By the way, that noxious form of white supremacy , had more sense in handling transition than a dimwitted fool would ever realize but, of course, your hair raising, frightful version of noxious white supremacists sounds so much more interesting to all sorts of fools.
This chameleon is off to have root canal treatment. Easier than dealing with a variety of self satisfied fools.
jean edmunds
April 21st, 2009 9:04pm Report this commentNo Schutz, I'm not bitter, just irritated by the naive suggestion that I miss the sunshine, etc. Heard that one many times since coming back to the UK. Thanks, I'd rather sit in my tiny English garden surrounded by all the sounds and sights of spring. Also naive is your 'smiles and optimism' comment. Clearly you have never lived there. Almost everyone has been touched by crime. How would you like to live behind bars, security gates, pay armed response protection, all the time ? As for the infrastructure - public transport is atrocious, the state hospitals battle with insufficient staff (I once counted 75 people waiting for their prescriptions in the
pharmacy), power cuts, a government which can't cope with crime or HIV/AIDS - I could go on and on ... but someone like you won't take any notice anyway.
Schutz
April 22nd, 2009 9:37am Report this commentWell well it's a big day for SA. Which leaves me a day off work and that "atrocious" public transport which I share daily with all the "little, everyday rainbow people" to get back to the mud-slinging!

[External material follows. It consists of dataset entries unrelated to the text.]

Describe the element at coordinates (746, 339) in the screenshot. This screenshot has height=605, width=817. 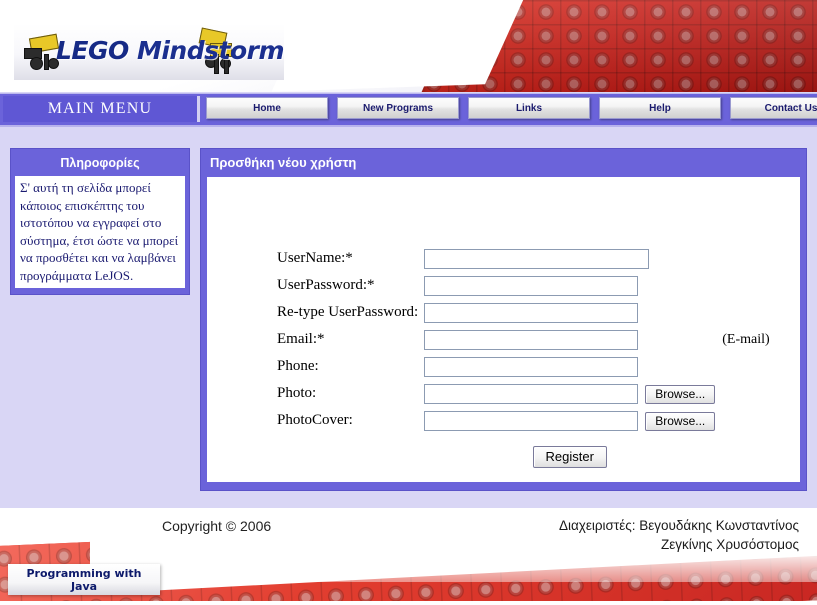
I see `hint-email: (E-mail)` at that location.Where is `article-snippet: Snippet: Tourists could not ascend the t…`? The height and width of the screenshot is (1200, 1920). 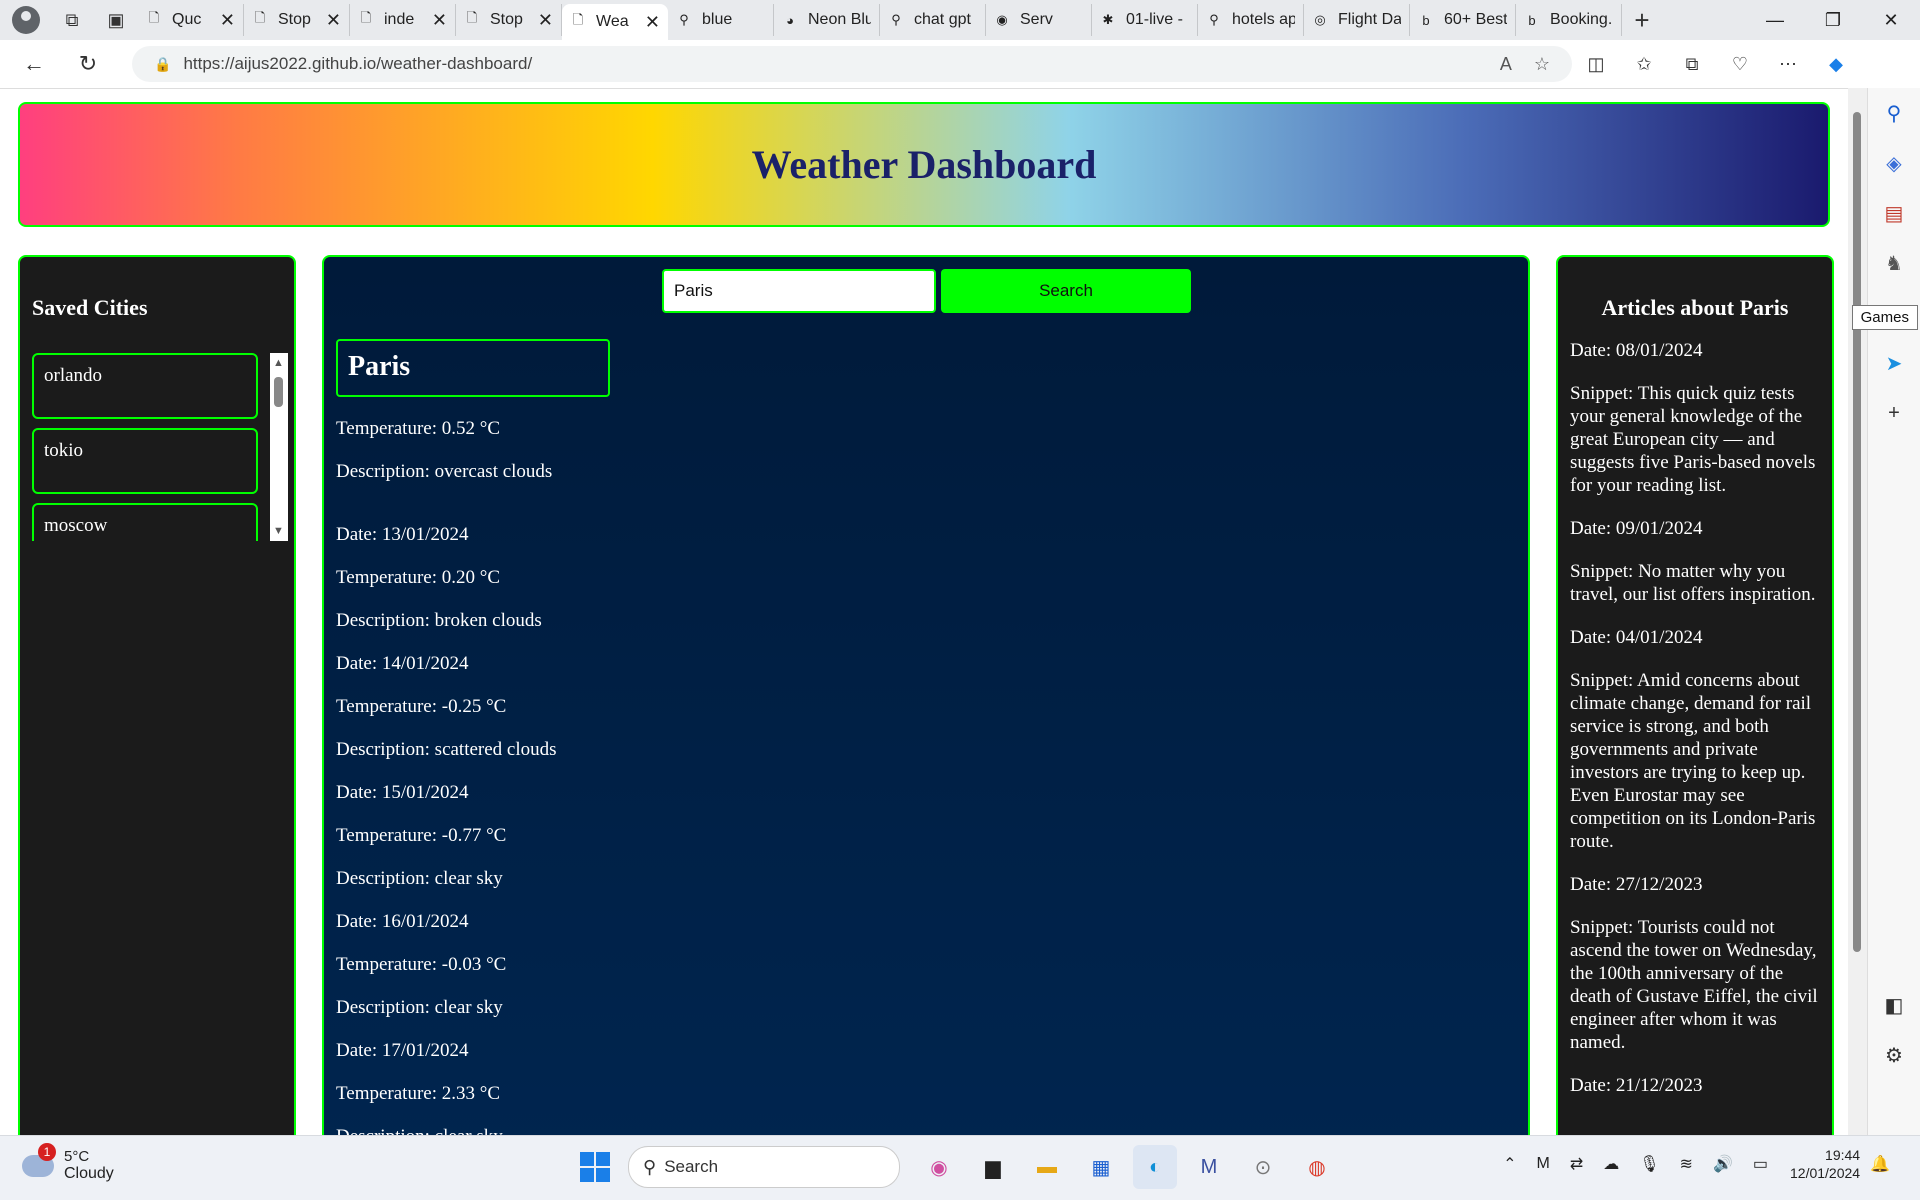
article-snippet: Snippet: Tourists could not ascend the t… is located at coordinates (1694, 985).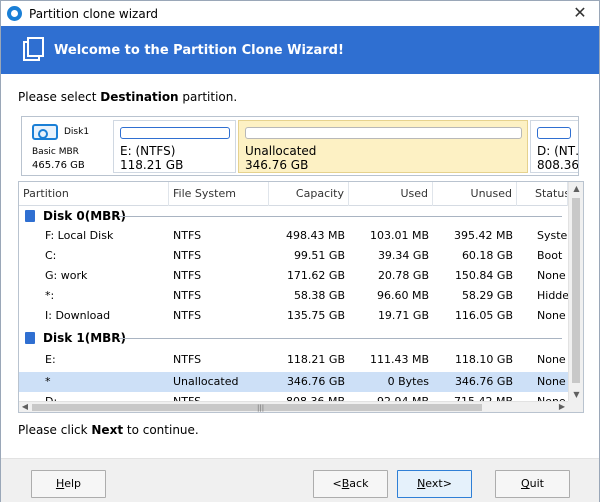 The image size is (600, 502). What do you see at coordinates (199, 50) in the screenshot?
I see `banner-title: Welcome to the Partition Clone Wizard!` at bounding box center [199, 50].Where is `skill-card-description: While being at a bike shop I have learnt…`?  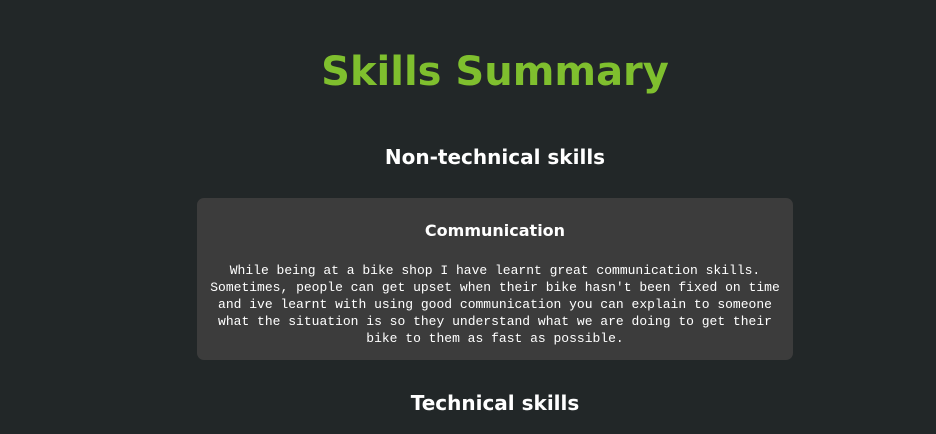 skill-card-description: While being at a bike shop I have learnt… is located at coordinates (495, 304).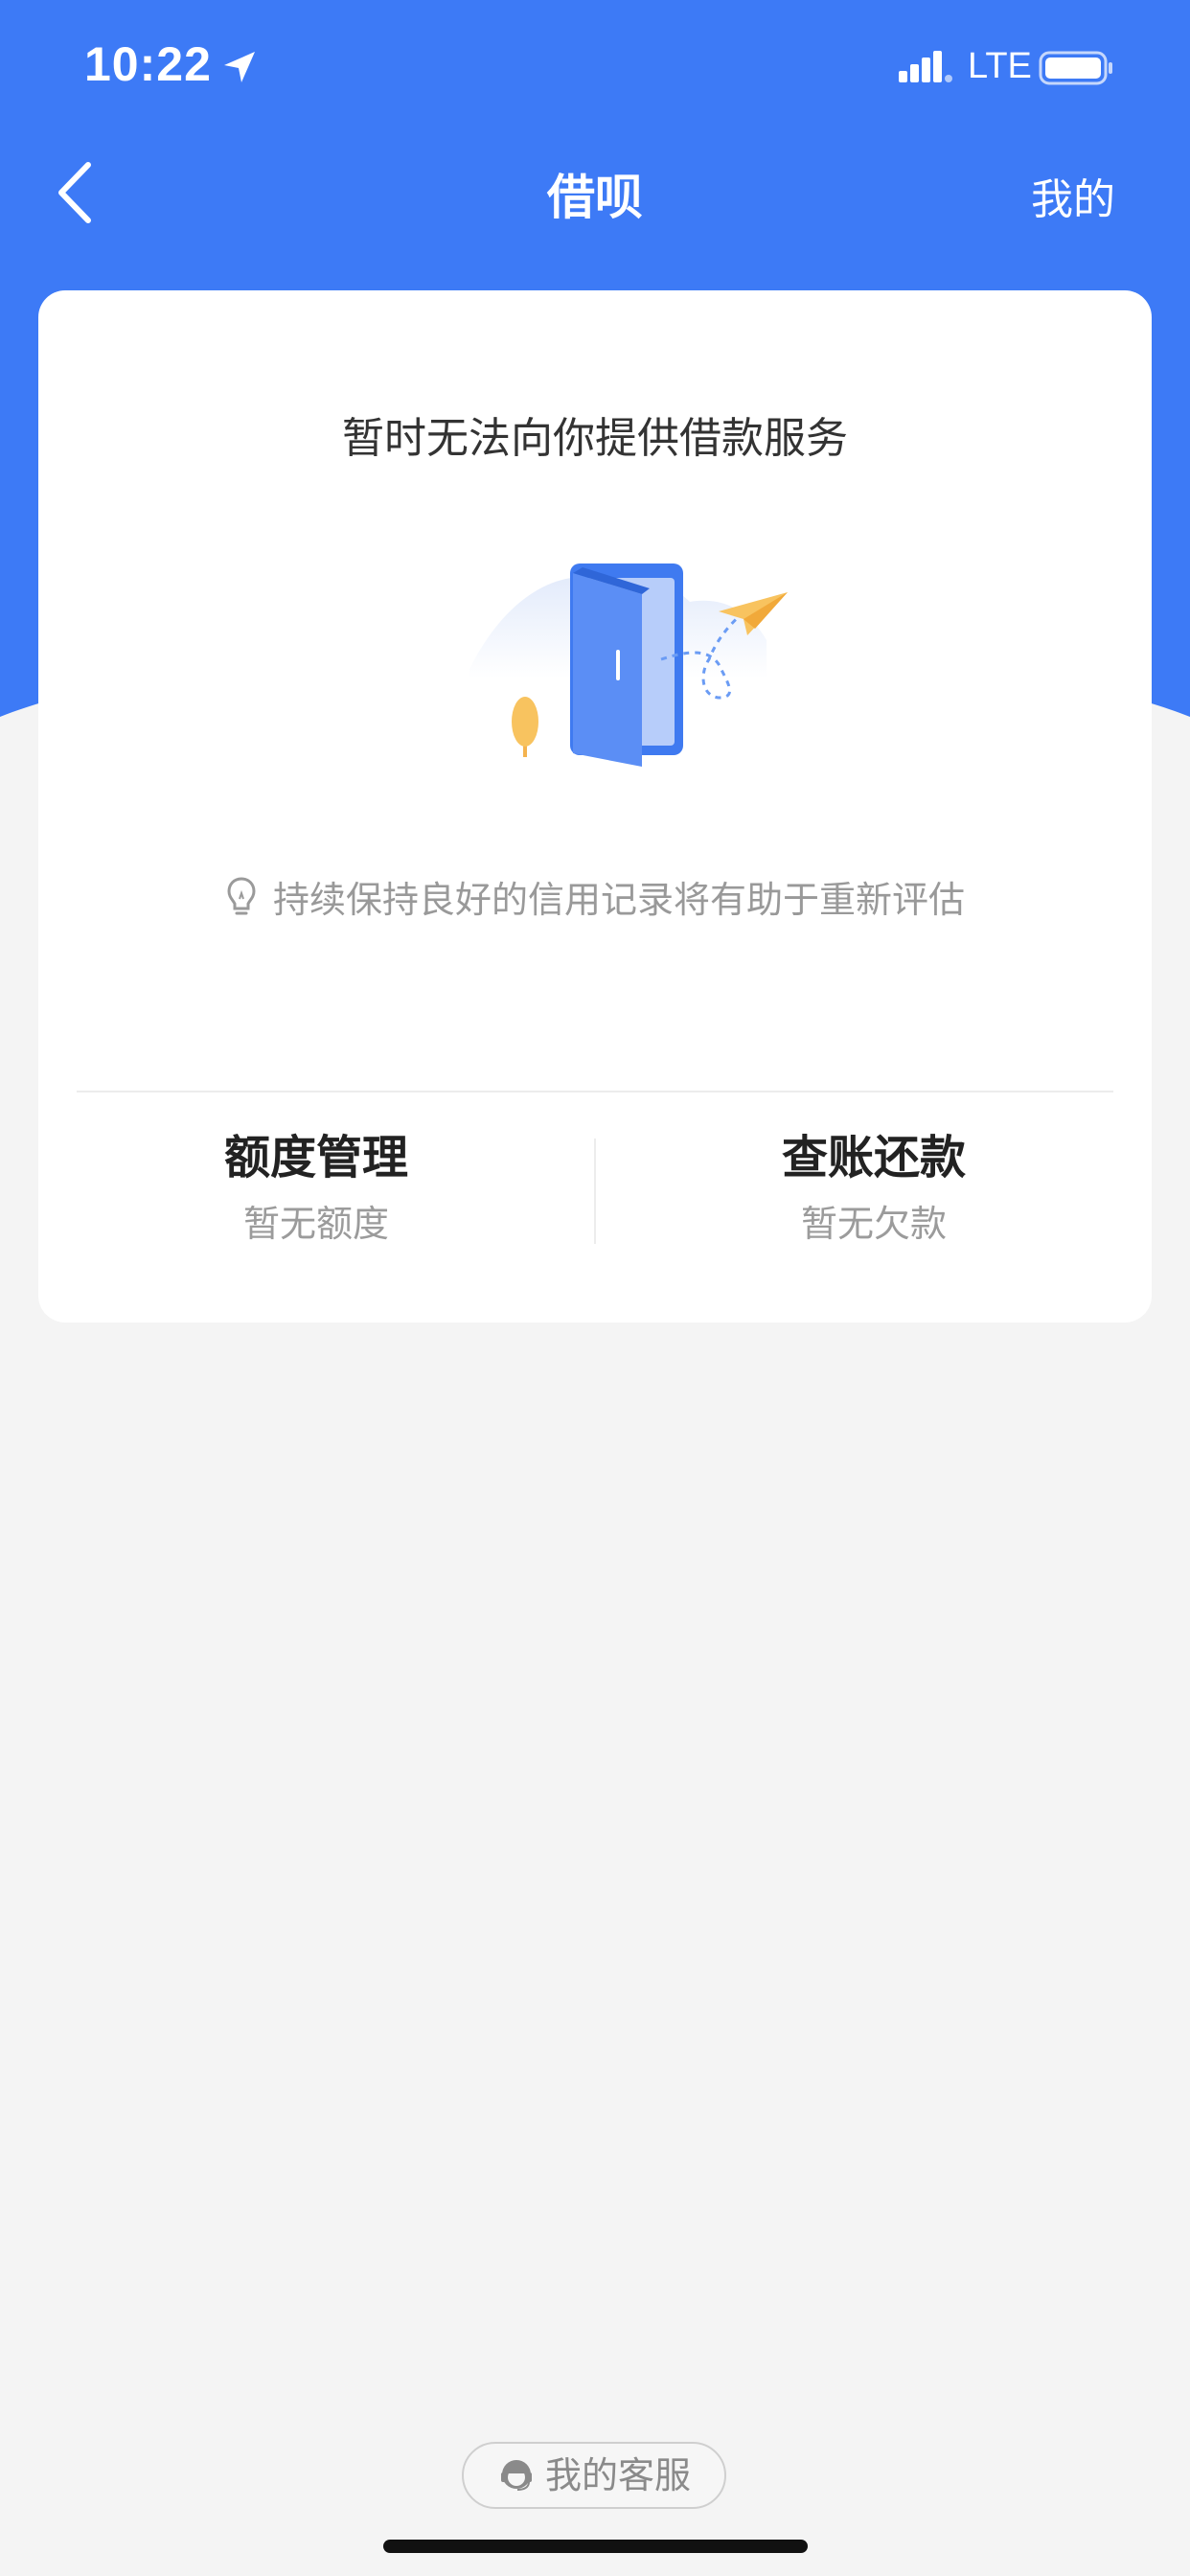 The width and height of the screenshot is (1190, 2576). What do you see at coordinates (148, 64) in the screenshot?
I see `status-time: 10:22` at bounding box center [148, 64].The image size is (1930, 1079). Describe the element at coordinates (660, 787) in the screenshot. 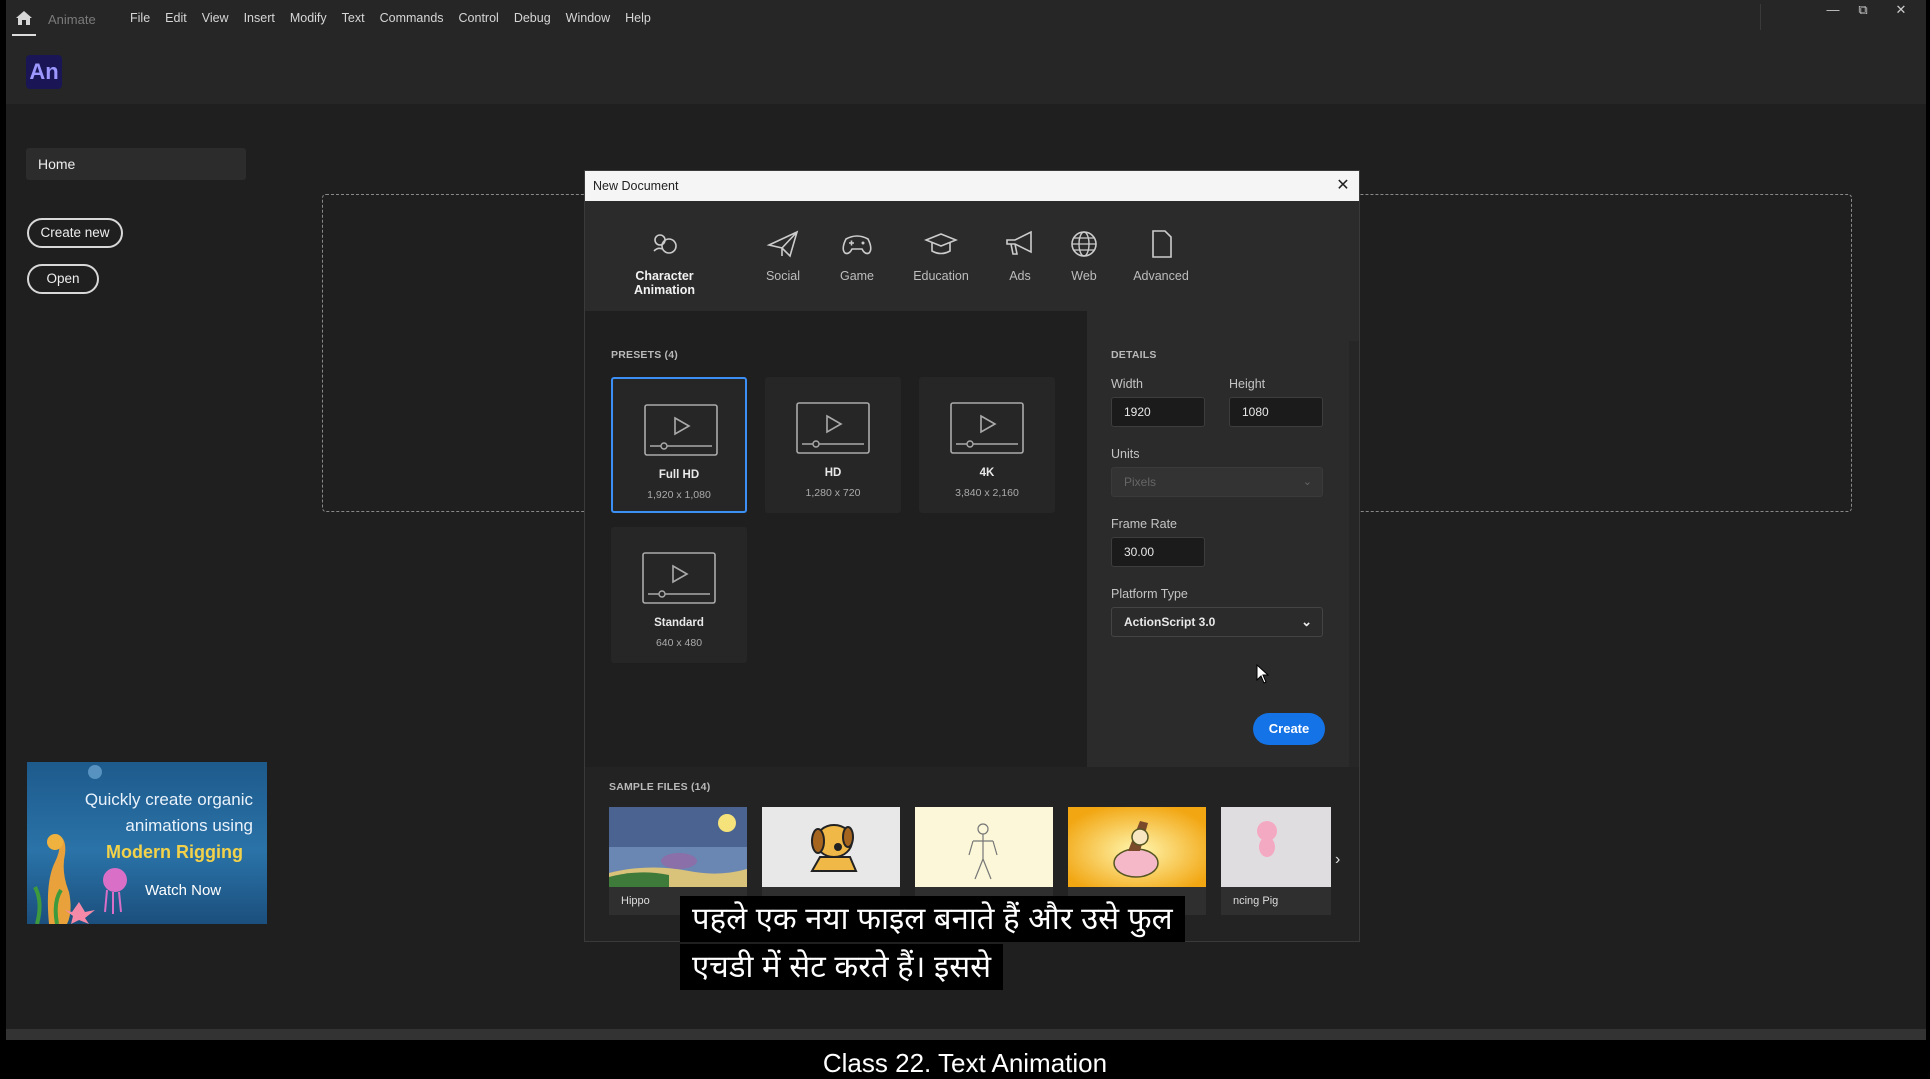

I feel very strongly that it is patronising to maintain that someone is a "fool" or "out of their mind" for living where they live. Yes and trite too. I have been telling everyone I meet recently (and yes, I am mainly talking about the people I meet on the train everyday, which, by the way, has not once in the last year been delayed or cancelled) that they are fools, out of their minds! That gets a good laugh- esp as half of them have moved from elsewhere to live in SA! I look forward to telling them that they are "little rainbow folk!"